EXERCISE AIM:
The word "plus" marks the lines to copy; find all of them in the entries below.

[[ DATA TO USE open ]]

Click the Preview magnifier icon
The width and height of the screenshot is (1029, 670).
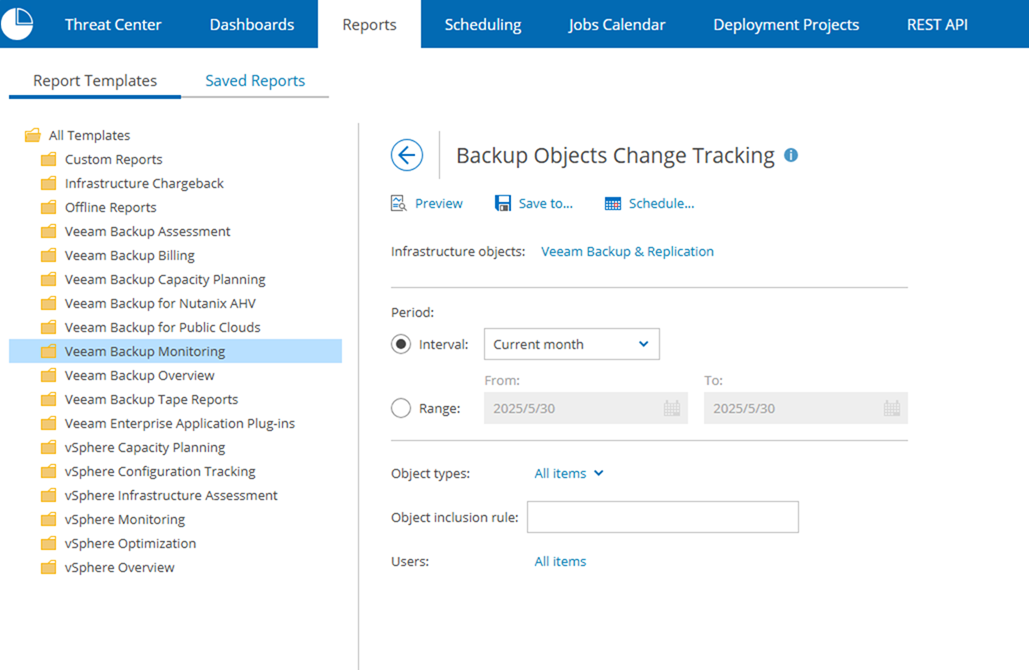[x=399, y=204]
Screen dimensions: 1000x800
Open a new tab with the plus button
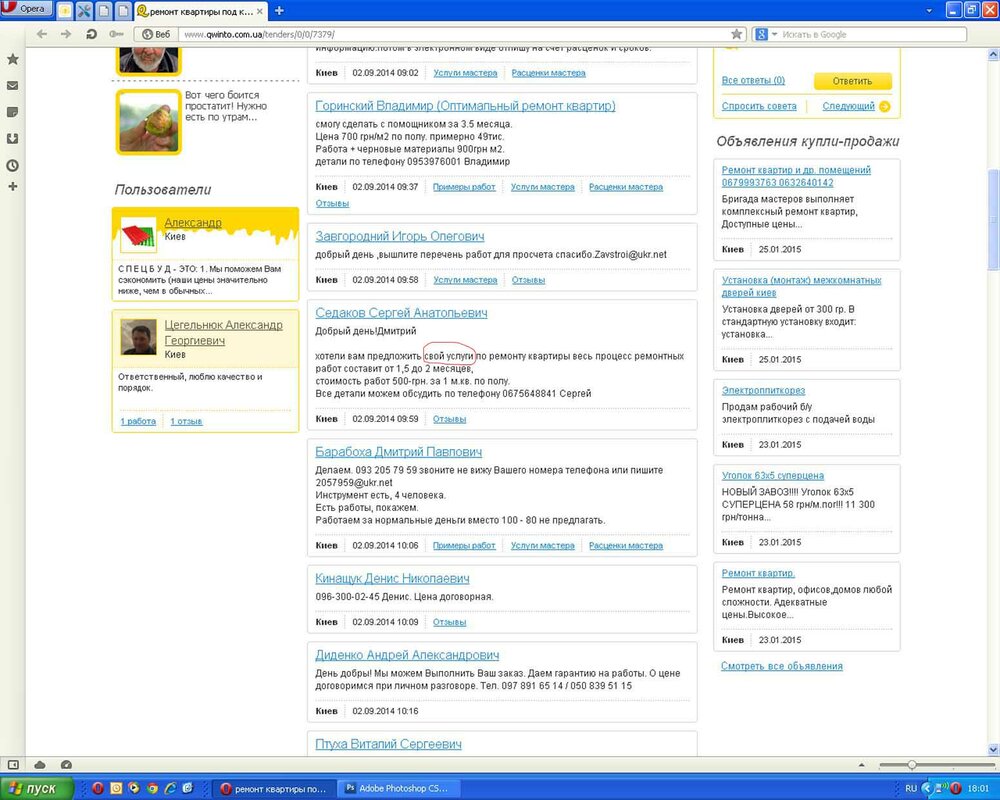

[[ DATA TO USE closed ]]
[[ DATA TO USE open ]]

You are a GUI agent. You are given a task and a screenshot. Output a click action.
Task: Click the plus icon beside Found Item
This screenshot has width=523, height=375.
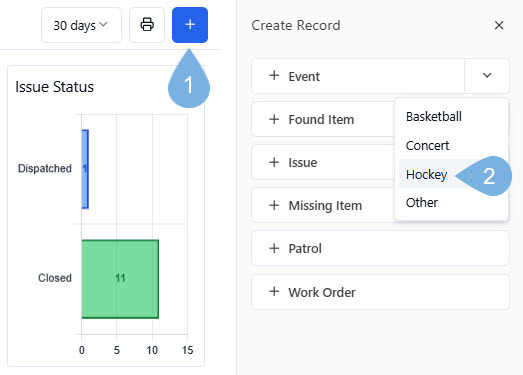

[[ DATA TO USE closed ]]

OUTPUT:
Open a new tab with the plus button
Task: Click the plus icon beside Found Item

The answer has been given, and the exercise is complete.